Washington Town’s Plunging Tax Revenues

For years La Center, Washington has relied on casino gaming to fund government services. That must change now that two of the four casinos are no longer in business. The city is looking at other options.

The small Washington town of La Center is contemplating the bleak future without the tax revenues from the four card rooms that largely funded its budget over the years—until the arrival of the Indian casino: the Ilani Casino Resort, which killed off one of the card rooms, and left the others struggling.

The Cowlitz tribe’s $510 million Ilani Casino Resort opened in April 2017 on Interstate 5, a short distance from La Center.

Things are so serious that the city government has used the term “doom and gloom” upon more than one occasion during city council meetings and in discussions of the 2018 budget.

Cardrooms in the past funded 70 percent of the budget of the town of less than 3,000 residents in Clark County.

The cardrooms: Last Frontier Casino, Palace Casino, New Phoenix Casino and Chips Casino paid about $3 million each year in the last 15 years, although that amount declined somewhat during the Great Recession.

Chips closed in 2014, so its demise can’t be blamed on the tribal casino, but the New Phoenix, which closed in March of 2017, lost most of its customers and dealers to the Ilani.

John Bockmier, who represents the cardrooms, recently told the city council: “I hope I am completely wrong. I hope people can look back and say, ‘Hey, John, remember when you were completely wrong about the cardrooms hurting?’ I don’t think it’ll work out that way. The signs are there. We have a competitor we can’t compete with and declining sales.”

The city has lately turned its hopes from cardrooms to 152 acres of developable land across the interstate from the casino that it envisions as a commercial center.

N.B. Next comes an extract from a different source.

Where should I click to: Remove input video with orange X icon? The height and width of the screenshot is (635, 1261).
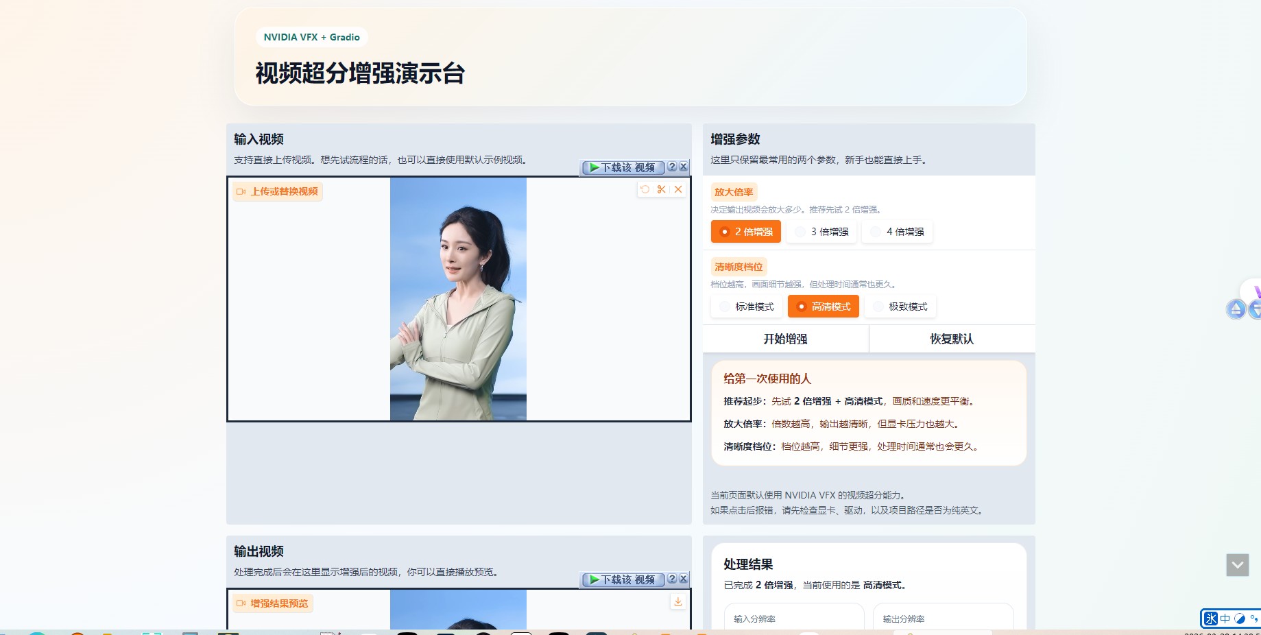coord(678,189)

Those hopeful of such a development point to the Washington city Camas, which in the 1980s and 90s transitioned from its Georgia-Pacific paper mill, which provided 70 percent of tax revenues—and 3,000 jobs— to an industrial park specializing in tech companies. They had no choice, since the mill closed a large part of its operation. In the two decades since then the city has grown to have vital downtown with 22,000 residents.

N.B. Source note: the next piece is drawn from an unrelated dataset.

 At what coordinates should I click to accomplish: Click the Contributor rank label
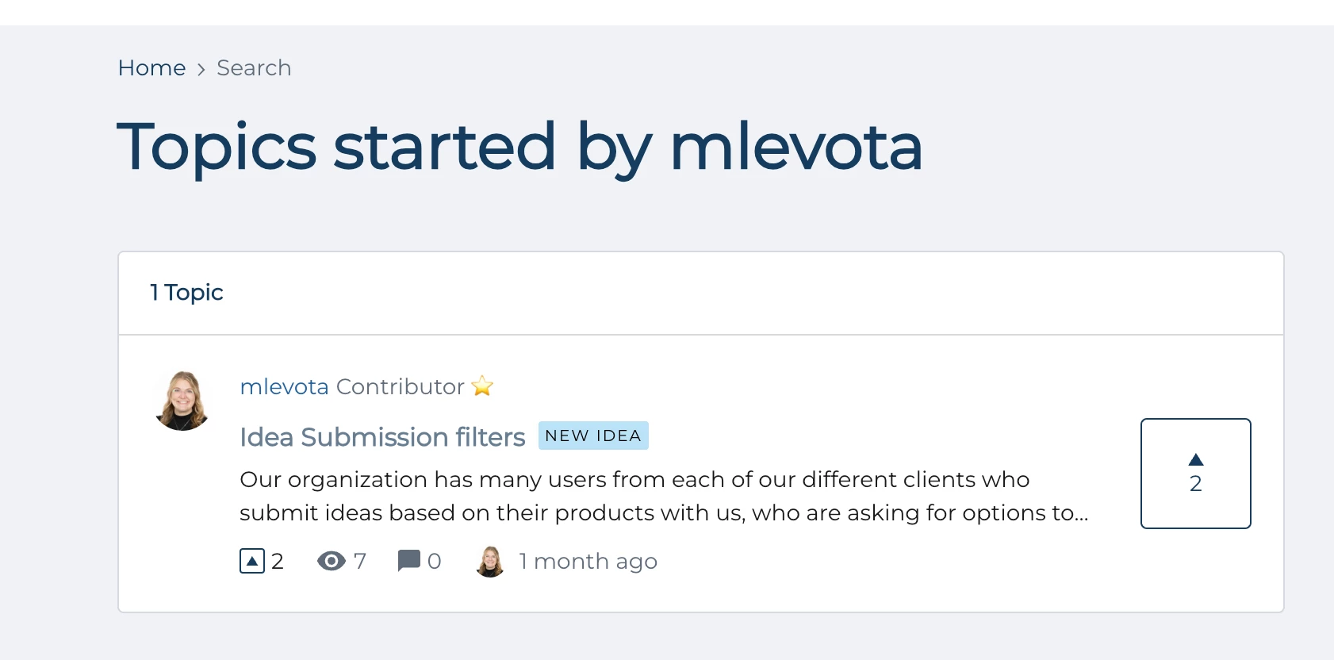pyautogui.click(x=400, y=386)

La Center’s Mayor Greg Thornton recently addressed the city’s problem head-on, declaring: “The priority for the city is to attract new businesses and development. We need to diversify.”

A newly elected council member, Doug Boff, previously served on the Planning Commission that developed the vision for the 152 acres. He told the Columbian, “In the private sector, a business that has 70 percent of business coming from one customer is not a good business model.”

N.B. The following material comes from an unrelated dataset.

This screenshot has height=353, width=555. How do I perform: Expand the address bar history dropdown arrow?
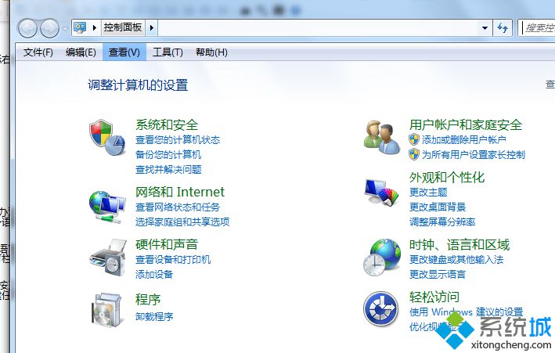(x=485, y=27)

Boff, who was a manager of a mobile data system manufacturer, has visited several towns on the East coast that were almost destroyed when the factories they relied on closed. “They had ghost towns,” he said. “You look at La Center, as nice as it is, and see 70 percent of revenue coming from one industry, and I can’t help but remember what I saw in Pennsylvania.”

La Center isn’t losing residents—quite the opposite. People are moving in. But that means the city needs revenue for services. It expects to grow from 3,000 residents today to double that in 20 years.

Thornton told the Columbian: “Residential development takes place, and those new homes require city services, and taxes are not sufficient to cover the city’s cost for providing services, maintaining roads and parks.” He added, “It puts more burden on the police department. Rooftops don’t pay for themselves.”

The city annexed the so-called “junction area” in 2011 during the administration of Mayor Jim Irish. The Cowlitz tribe helped pay for a $5 million sewer line to serve the area, and $32 million to upgrade the Interstate junction that will bring traffic to the property. The sewer line will be completed soon.

The city rezoned the junction land to make it both attractive and flexible to developers. Boff says the vision is for office, light industrial, commercial and higher density residential.

Jim Irish observed “The casino going in up there is the stimulus for getting La Center to move forward. It has to. We need to think about the citizens of La Center — not the cardrooms, not the businesses — and what brought them here. That’s what you need to push forward.”

Bockmier told the Columbian he hopes the city and the cardrooms can continue to work to benefit all. “We want La Center to thrive,” he said. “We want them to diversify their revenue sources. The better La Center does, the better for everyone,” he said. He has requested a tax break for the cardrooms to help them transition to lower revenues.

Irish also calls on La Center to work with the tribal casino as neighbors, not adversaries.